◆ ACTIVITY ◆
If a line in the listing below includes the string "Deals", pull it out.

◆ RECORDS TO USE ◆
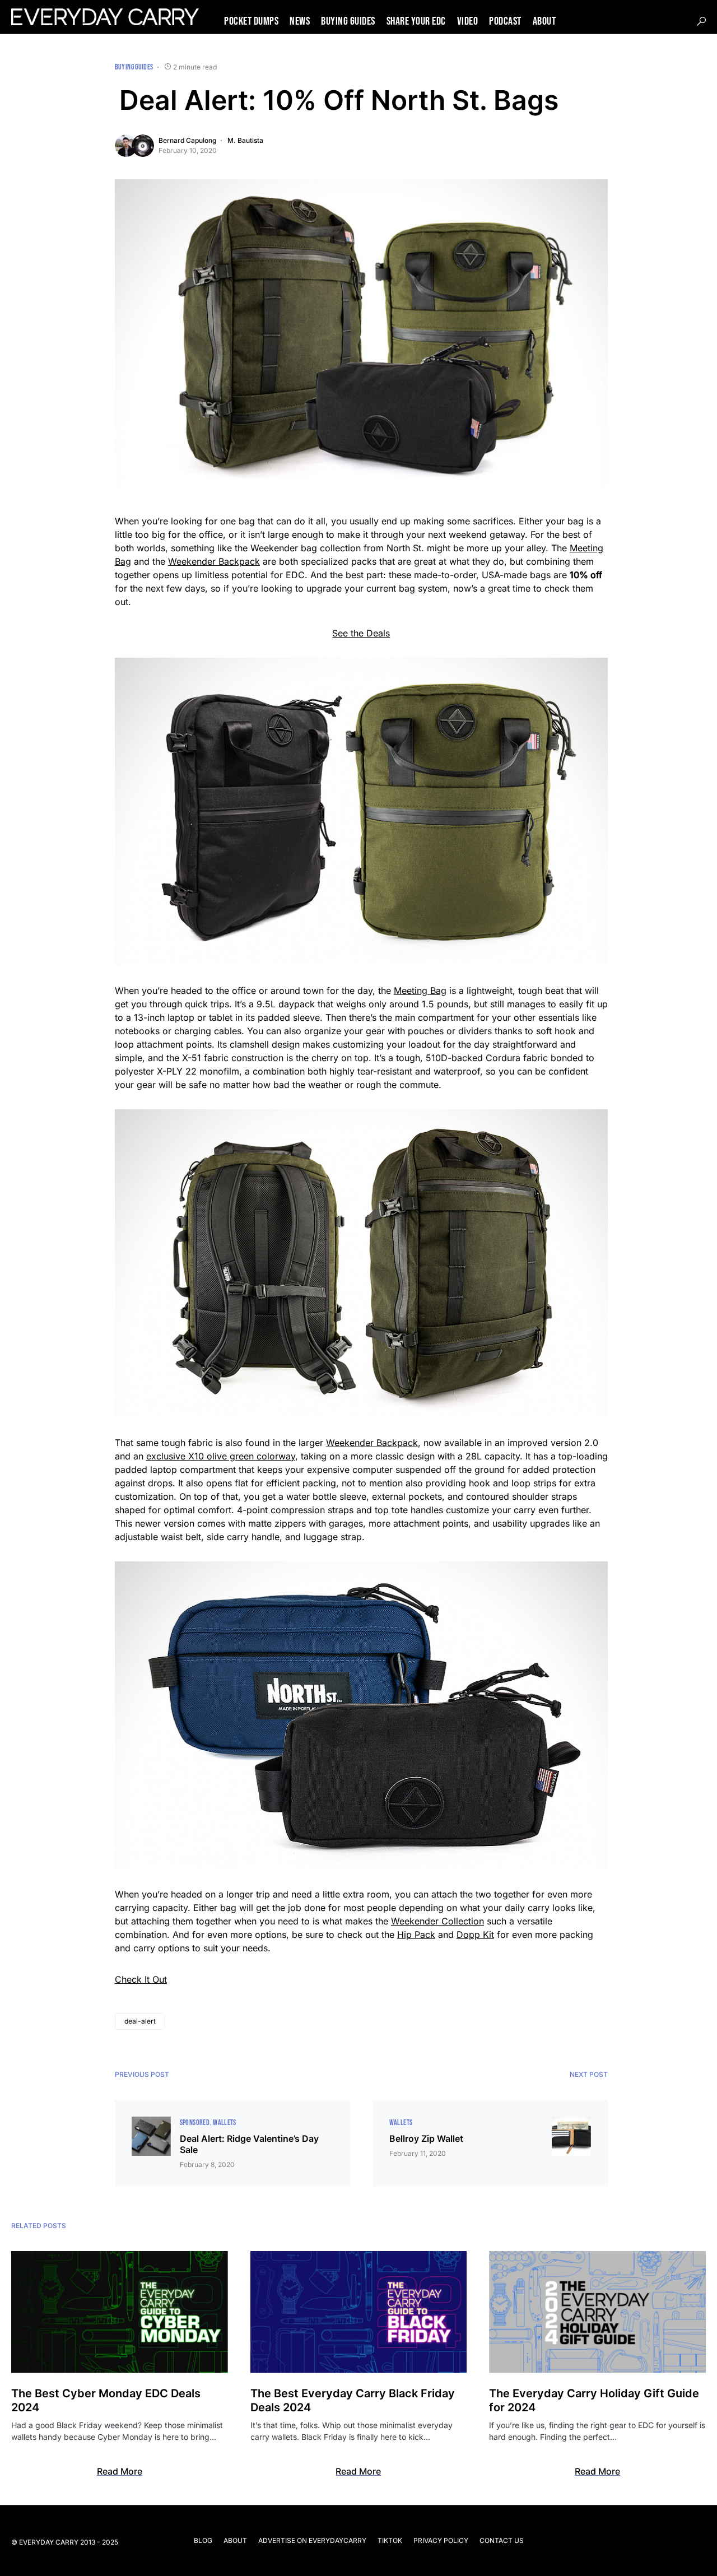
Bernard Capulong (187, 140)
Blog (203, 2540)
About (235, 2540)
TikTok (390, 2540)
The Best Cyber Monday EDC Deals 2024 (106, 2400)
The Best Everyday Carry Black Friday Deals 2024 (352, 2400)
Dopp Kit (475, 1934)
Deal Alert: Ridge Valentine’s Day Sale (249, 2144)
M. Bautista (245, 140)
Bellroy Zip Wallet (426, 2138)
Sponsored (194, 2122)
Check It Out (141, 1979)
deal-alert (140, 2021)
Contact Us (501, 2540)
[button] (701, 21)
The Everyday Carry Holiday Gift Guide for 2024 (594, 2400)
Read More (119, 2471)
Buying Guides (134, 67)
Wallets (224, 2122)
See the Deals (361, 633)
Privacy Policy (440, 2540)
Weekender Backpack (214, 561)
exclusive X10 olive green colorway (220, 1456)
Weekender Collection (437, 1921)
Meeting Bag (420, 990)
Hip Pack (416, 1934)
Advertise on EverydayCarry (312, 2540)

◆ TASK SOLUTION ◆
The Best Cyber Monday EDC Deals 2024 (106, 2400)
The Best Everyday Carry Black Friday Deals 2024 (352, 2400)
See the Deals (361, 633)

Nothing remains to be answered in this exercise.